私は現在、兵庫教育大学大学院の修士課程で学んでいる2年生です。教育に関する実践的な研究に取り組みながら、子どもの学びや育ちについて多面的に考える日々を送っています。現場と理論を行き来しながら思考を深める中で、自分自身と向き合う時間の大切さも日々実感しています。

6月も終わりに近づき、季節はいよいよ夏の入り口へと差しかかっています。雨の合間にのぞく日差しに、濡れた葉がきらりと光り、緑の色が日に日に濃くなっていくのがわかります。鳥のさえずりや、木々を揺らす風の音、葉を打つ小さな雨粒の音——そんな静かな響きが耳に心地よく、梅雨の終わりならではの落ち着いた時間が流れています。こうした自然のささやきが、季節の移ろいを優しく教えてくれます。

兵庫教育大学の加東キャンパスは、都市の喧騒から少し離れた自然豊かな場所にあり、私にとってとても大切な学びの空間です。足を踏み入れた瞬間、空気の質が変わり、静けさの中にゆったりとした時間が流れているのを感じます。春には桜が舞い、初夏にはツツジが色づき、夏には濃い緑と蝉しぐれ。

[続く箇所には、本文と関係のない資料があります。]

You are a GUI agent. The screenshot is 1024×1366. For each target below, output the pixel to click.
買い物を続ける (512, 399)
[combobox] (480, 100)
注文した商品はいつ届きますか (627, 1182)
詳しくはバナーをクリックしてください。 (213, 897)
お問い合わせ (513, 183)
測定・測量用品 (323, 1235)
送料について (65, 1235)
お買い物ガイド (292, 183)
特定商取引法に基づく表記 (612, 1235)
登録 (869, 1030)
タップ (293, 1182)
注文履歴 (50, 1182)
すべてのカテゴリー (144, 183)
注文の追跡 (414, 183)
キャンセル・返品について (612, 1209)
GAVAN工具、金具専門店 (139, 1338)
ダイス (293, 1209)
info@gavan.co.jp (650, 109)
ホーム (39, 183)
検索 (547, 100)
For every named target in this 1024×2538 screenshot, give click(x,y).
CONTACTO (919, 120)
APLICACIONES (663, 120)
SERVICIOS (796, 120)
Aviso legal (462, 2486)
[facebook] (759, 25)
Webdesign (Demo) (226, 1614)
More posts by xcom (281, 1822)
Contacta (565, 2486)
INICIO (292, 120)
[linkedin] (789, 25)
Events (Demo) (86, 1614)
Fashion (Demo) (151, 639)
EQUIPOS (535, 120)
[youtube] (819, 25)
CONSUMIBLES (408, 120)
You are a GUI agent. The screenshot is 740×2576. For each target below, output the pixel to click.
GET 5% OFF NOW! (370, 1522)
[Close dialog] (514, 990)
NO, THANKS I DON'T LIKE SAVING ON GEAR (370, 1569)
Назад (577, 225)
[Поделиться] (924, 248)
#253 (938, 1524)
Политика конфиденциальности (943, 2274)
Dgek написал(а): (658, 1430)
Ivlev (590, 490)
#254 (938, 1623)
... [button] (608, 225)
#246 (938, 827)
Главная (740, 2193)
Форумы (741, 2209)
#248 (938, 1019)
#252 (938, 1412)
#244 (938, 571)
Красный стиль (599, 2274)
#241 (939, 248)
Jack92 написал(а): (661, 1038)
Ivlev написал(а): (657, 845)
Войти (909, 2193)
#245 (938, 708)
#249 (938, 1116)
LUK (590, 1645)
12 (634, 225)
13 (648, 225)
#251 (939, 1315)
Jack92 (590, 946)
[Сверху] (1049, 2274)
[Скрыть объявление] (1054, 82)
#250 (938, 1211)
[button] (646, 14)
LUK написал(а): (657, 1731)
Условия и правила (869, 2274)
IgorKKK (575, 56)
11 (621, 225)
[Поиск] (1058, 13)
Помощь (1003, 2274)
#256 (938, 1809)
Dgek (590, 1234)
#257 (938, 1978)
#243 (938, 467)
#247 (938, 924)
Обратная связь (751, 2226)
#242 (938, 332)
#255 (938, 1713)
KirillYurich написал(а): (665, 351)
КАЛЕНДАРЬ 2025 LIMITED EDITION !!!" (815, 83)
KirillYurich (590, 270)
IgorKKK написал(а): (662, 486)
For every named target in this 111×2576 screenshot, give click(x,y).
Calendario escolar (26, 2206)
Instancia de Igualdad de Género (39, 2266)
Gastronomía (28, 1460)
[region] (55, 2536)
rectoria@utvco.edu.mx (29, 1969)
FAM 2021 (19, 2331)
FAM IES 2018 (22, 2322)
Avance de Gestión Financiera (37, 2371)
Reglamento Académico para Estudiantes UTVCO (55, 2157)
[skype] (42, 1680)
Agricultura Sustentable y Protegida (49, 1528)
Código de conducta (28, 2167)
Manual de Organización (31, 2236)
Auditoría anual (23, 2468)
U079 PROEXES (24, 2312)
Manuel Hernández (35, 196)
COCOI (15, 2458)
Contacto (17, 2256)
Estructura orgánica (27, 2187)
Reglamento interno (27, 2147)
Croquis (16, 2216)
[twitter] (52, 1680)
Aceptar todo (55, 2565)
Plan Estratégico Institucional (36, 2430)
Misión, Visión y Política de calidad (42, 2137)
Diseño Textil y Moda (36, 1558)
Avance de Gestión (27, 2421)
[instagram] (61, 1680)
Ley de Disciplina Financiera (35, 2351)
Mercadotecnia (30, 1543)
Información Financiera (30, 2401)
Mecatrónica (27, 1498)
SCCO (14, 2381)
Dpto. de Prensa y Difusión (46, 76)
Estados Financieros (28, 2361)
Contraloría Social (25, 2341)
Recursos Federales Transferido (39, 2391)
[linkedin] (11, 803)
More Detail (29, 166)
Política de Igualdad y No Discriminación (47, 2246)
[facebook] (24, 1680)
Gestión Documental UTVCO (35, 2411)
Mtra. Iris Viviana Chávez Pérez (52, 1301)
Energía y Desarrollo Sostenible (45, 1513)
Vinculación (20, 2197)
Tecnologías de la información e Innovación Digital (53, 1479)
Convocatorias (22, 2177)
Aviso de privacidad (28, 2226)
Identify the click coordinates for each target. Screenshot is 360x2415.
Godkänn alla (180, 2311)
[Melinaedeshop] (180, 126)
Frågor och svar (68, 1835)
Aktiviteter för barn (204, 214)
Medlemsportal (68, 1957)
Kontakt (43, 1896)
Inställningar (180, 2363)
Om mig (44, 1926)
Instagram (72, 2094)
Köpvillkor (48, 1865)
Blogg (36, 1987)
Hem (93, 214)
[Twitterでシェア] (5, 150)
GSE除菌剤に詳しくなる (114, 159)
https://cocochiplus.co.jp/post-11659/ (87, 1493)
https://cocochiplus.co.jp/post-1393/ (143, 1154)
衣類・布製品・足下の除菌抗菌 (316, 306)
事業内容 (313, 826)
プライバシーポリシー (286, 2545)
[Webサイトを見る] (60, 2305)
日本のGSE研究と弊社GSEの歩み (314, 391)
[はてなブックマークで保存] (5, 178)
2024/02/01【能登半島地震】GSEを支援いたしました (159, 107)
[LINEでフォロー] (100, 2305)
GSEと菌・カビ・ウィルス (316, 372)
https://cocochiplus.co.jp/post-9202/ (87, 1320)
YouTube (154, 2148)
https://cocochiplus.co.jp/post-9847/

秋には紅葉が鮮やかに彩りを添え、四季折々の表情を見せてくれます。

こうした自然の中を歩いていると、思考のスイッチが自然と切り替わり、研究に向かうエネルギーが整っていくのを感じます。自分と静かに向き合うことが求められる大学院での学びにおいて、この「自然との対話の場」があることは、大きな支えになっています。